Nessa semana, ele também fez a primeira viagem para a serra. Fomos até Nova Petrópolis. Viagem tranquilíssima: dormiu tanto na ida, quanto na volta e foi sozinho no bebê-conforto, no banco de trás. Quanto ao passeio, ele estava no céu. Muitas coisas novas pra olhar, várias pessoas lhe dando atenção e conversando com ele... esqueceu até de mamar. Preferia ficar olhando o ambiente.
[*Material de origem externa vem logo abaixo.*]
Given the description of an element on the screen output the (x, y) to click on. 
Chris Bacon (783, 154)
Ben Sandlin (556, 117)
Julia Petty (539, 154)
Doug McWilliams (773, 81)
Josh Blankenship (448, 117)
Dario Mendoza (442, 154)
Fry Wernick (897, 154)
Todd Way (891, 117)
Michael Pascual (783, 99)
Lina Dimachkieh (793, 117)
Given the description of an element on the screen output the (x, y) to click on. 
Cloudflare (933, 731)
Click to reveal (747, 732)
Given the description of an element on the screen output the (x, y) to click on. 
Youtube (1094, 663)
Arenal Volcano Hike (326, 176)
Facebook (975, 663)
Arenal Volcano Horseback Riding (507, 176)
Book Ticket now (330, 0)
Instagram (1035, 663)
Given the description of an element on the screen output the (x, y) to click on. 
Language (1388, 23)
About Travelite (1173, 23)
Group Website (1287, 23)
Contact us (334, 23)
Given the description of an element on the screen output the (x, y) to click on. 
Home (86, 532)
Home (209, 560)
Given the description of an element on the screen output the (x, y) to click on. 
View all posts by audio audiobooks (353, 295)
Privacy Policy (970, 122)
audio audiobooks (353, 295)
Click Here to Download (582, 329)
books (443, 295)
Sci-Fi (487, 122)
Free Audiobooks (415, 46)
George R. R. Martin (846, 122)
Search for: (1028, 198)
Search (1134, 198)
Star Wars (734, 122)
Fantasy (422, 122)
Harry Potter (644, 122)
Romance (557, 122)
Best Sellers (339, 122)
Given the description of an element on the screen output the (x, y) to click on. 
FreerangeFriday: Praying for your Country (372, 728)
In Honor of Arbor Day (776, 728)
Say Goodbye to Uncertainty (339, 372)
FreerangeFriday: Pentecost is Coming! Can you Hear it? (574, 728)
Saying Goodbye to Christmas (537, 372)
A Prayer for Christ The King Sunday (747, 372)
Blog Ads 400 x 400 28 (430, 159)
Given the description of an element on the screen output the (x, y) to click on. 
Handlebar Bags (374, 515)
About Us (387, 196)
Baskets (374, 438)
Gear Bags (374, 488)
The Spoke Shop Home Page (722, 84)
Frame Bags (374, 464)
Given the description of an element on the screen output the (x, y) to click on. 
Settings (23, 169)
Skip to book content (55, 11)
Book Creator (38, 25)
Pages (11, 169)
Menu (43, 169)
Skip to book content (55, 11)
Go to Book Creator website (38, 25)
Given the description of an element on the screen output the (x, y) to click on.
Mas o pior da semana foi o susto. Deixei-o sem cinto no bebê-conforto por 2 minutos e este estava sobre a cama. Pois nesse tempo ele conseguiu se jogar pra fora do bebê-conforto e cair de barriga pra baixo no chão. Por sorte foi apenas o susto mesmo, ele não bateu com a cabeça, nem nada e parou de chorar logo que eu o peguei. Todavia, aprendi que não dá pra deixar mais ele sozinho e solto em lugar algum, pois já se mexe o suficiente pra se jogar.

Semana 4:
Ele está quase sentando sozinho. Consegue erguer o corpo até a metade do caminho. E aprendeu que pode se apoiar nos cotovelos pra fazer isso. Também adora ficar em pezinho agora. Claro que só consegue fazer isso com a nossa ajuda, mas adora fingir que está caminhando.

Meu guri se tornou um bebê bem risonho. Não é daqueles que estranha as pessoas, ri sem distinção pra todo mundo quando está feliz. E fica feliz quase todo o tempo, principalmente quando está na rua.

Porém, quase aos 5 meses continua aprontando. Uso fraldas descartáveis de boas marcas, mas volta e meia acontece um acidente. O cocô sobe para as costas e suja a roupa inteira. O mais engraçado disso tudo é que ele parece escolher justamente horários em que estamos atrasados para alguma coisa para fazer isso ou os eventos festivos. Então a gente nunca pode sair de casa sem uma muda de roupa completa pra ele.